Critics also say the process was delayed by constant disagreement among the mediators in the international contact group for Madagascar, which includes representatives of SADC, the African Union, the International Francophone Organisation, the Indian Ocean Commission, the permanent members of the United Nations Security Council and Japan. This ultimately allowed Rajoelina to stay in power for four years.
The unusual move to include former presidents Ratsiraka and Albert Zafy in the talks about the crisis was due to some mediators wanting to impose a "global solution" to the Madagascar crisis.
But Chissano says the mediation dragged on because of the constant bickering among the parties.
"It was very difficult to get any consensus that stands. They all said they're acting in the supreme interest of the nation but in the end it was clear each one was trying to secure his own interests, political or economic or otherwise."
Through all of this, the country's economy has been brought to its knees. The former French colony relies heavily on international aid, which has been suspended due to the crisis.
Sanctions included Madagascar's exclusion from the United States's African Growth and Opportunity Act, which was a blow to exporters.
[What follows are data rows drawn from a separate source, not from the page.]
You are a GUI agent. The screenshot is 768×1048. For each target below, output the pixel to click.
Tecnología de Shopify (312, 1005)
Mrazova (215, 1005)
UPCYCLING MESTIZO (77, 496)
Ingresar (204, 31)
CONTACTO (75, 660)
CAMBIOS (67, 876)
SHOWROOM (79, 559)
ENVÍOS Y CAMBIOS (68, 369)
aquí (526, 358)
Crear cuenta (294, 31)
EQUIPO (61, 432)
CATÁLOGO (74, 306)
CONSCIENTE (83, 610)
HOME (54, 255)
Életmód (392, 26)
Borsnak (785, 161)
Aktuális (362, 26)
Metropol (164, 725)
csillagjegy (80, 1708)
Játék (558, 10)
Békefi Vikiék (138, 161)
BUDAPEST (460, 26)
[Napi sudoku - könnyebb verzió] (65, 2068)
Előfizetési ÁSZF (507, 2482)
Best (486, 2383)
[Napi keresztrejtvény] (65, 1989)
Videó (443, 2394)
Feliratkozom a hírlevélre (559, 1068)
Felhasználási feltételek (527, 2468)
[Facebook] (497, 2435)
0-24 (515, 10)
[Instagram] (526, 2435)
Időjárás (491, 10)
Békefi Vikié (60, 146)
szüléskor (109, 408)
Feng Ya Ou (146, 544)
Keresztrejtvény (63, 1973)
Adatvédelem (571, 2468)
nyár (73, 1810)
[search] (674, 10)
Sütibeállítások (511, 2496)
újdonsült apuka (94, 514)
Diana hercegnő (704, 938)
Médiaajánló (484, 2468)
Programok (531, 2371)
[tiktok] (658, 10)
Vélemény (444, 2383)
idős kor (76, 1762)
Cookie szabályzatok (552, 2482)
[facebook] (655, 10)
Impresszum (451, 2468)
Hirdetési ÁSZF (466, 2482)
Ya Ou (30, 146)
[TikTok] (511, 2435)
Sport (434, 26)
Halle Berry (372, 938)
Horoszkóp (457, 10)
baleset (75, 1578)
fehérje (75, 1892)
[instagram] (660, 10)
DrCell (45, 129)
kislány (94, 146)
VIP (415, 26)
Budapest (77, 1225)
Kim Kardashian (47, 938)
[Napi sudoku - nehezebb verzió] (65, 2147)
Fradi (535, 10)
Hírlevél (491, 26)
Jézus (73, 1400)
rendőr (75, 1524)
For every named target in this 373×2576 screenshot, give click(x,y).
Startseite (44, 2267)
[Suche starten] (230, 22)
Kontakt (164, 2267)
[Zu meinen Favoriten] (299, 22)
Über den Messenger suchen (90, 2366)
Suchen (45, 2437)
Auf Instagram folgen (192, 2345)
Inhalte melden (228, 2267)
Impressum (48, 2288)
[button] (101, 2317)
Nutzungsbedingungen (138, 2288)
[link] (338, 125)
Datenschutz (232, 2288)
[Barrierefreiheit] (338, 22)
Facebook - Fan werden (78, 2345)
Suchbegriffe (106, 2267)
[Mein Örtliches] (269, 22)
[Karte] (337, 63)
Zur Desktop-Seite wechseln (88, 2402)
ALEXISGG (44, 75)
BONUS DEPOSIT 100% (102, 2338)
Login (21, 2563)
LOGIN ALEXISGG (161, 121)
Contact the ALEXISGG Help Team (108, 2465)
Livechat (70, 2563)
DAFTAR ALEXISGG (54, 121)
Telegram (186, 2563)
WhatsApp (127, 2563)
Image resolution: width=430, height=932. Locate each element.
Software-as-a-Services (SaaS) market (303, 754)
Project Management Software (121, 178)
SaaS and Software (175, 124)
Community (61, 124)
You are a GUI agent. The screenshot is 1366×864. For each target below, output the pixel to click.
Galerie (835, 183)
Tourism figures have halved.
Meanwhile, Madagascar remains suspended from the African Union due to Rajoelina's unconstitutional power grab.
Chissano says it might take five years before institutions can be rebuilt and the rule of law restored.
Hundreds of people have been killed in the series of upheavals and, following a failed army mutiny early last year, the danger of a military coup persists. But Chissano believes this can be ruled out in the run-up to the vote.
"We talked with the military and we don't see any reason for a military coup up to the elections," he said. "We are appealing for people in Madagascar to remain calm and participate in the elections."